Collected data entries
"""
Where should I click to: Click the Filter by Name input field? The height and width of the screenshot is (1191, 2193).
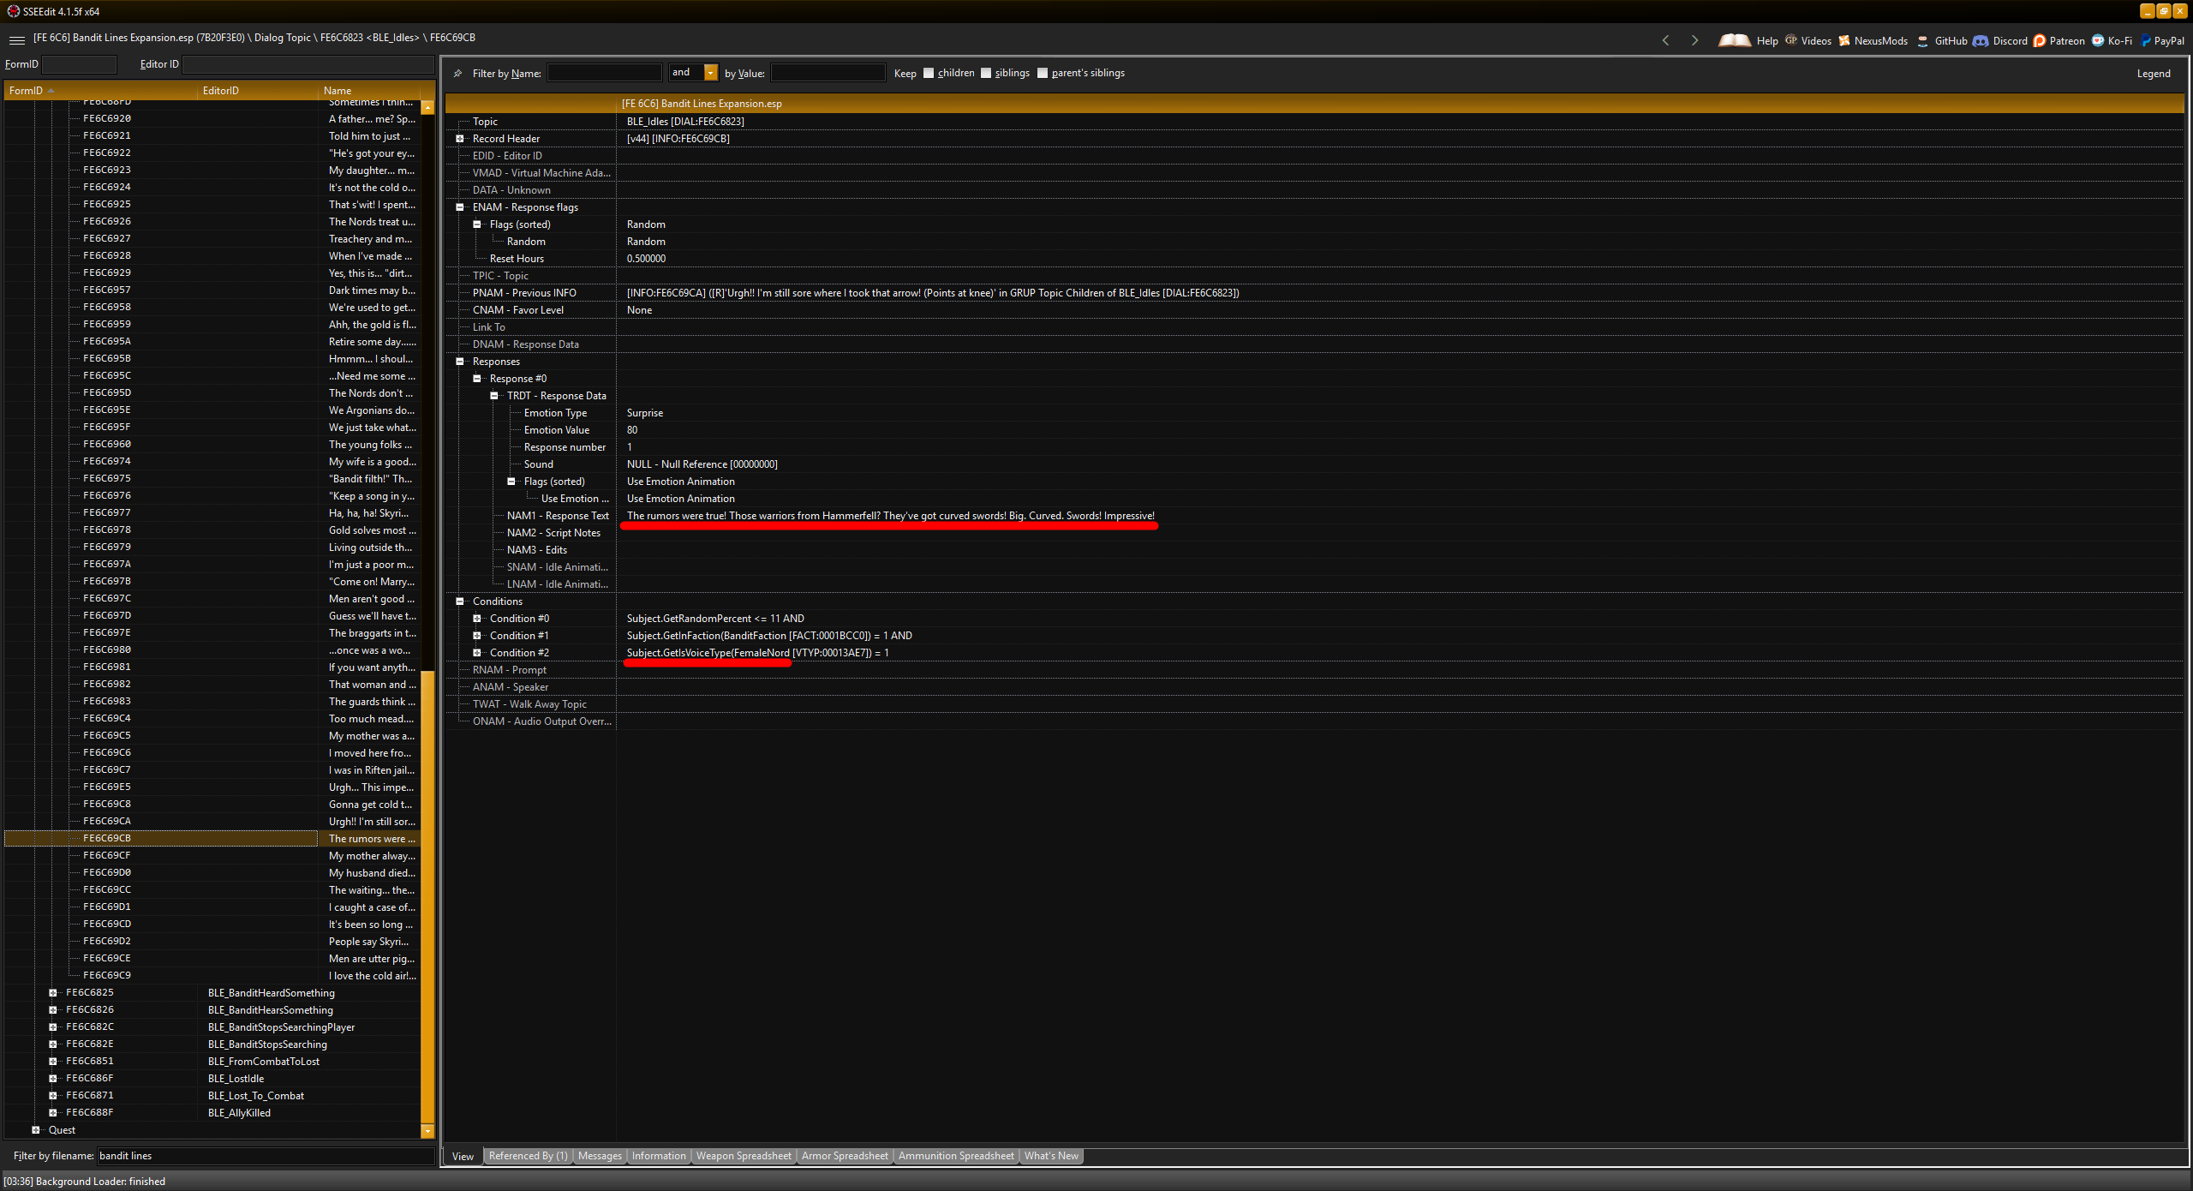[604, 73]
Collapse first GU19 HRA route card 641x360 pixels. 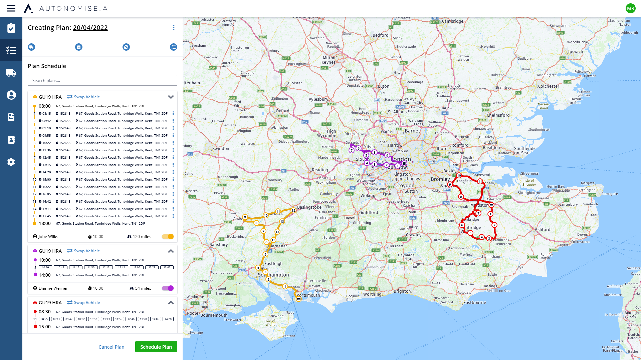tap(171, 97)
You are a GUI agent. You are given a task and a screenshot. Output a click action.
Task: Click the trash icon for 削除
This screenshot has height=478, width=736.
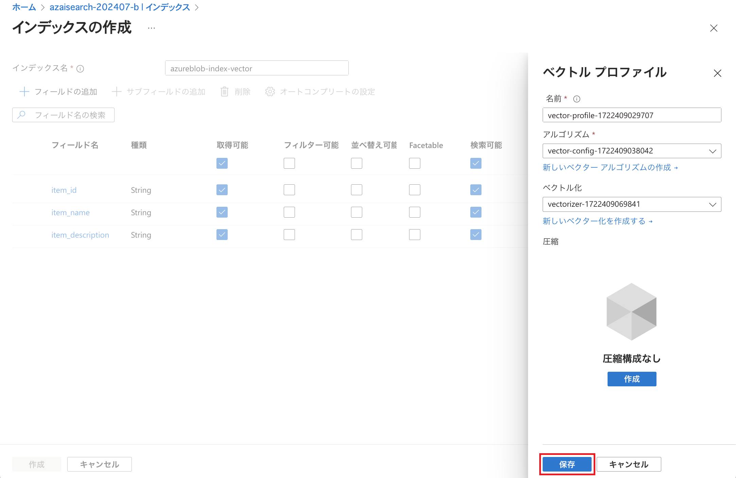[224, 92]
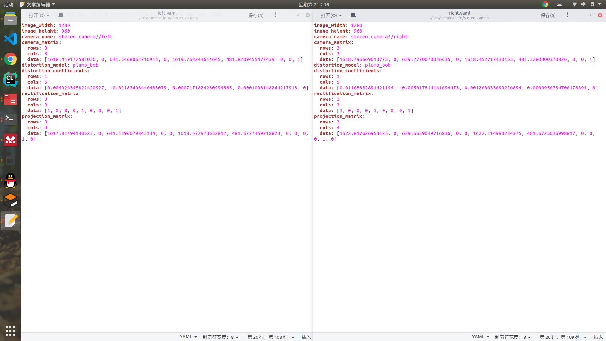The height and width of the screenshot is (341, 606).
Task: Open line-column position selector in right editor
Action: (x=563, y=337)
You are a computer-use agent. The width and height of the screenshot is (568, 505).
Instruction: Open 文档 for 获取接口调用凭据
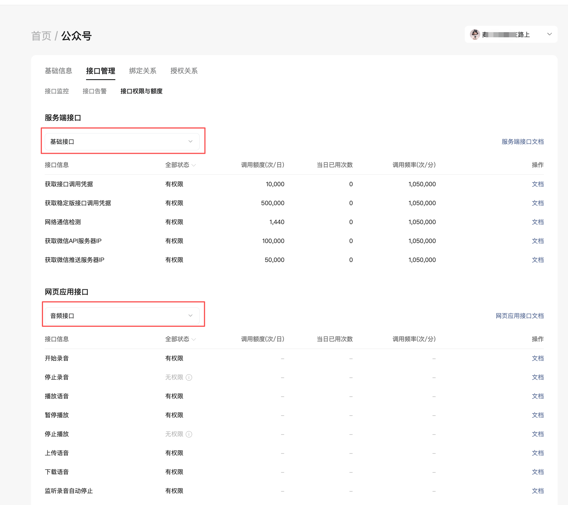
"""
- _Exercise requirements_
Restate word for word every line from the one with "This screenshot has height=478, width=736." up to and including the one with "You are a computer-use" in the records above, minus the pictures.

- _Answer for the task_
This screenshot has height=478, width=736.
[224, 92]
The height and width of the screenshot is (341, 606).
Task: Open line-column position selector in right editor
Action: (x=563, y=337)
You are a computer-use agent. The width and height of the screenshot is (568, 505).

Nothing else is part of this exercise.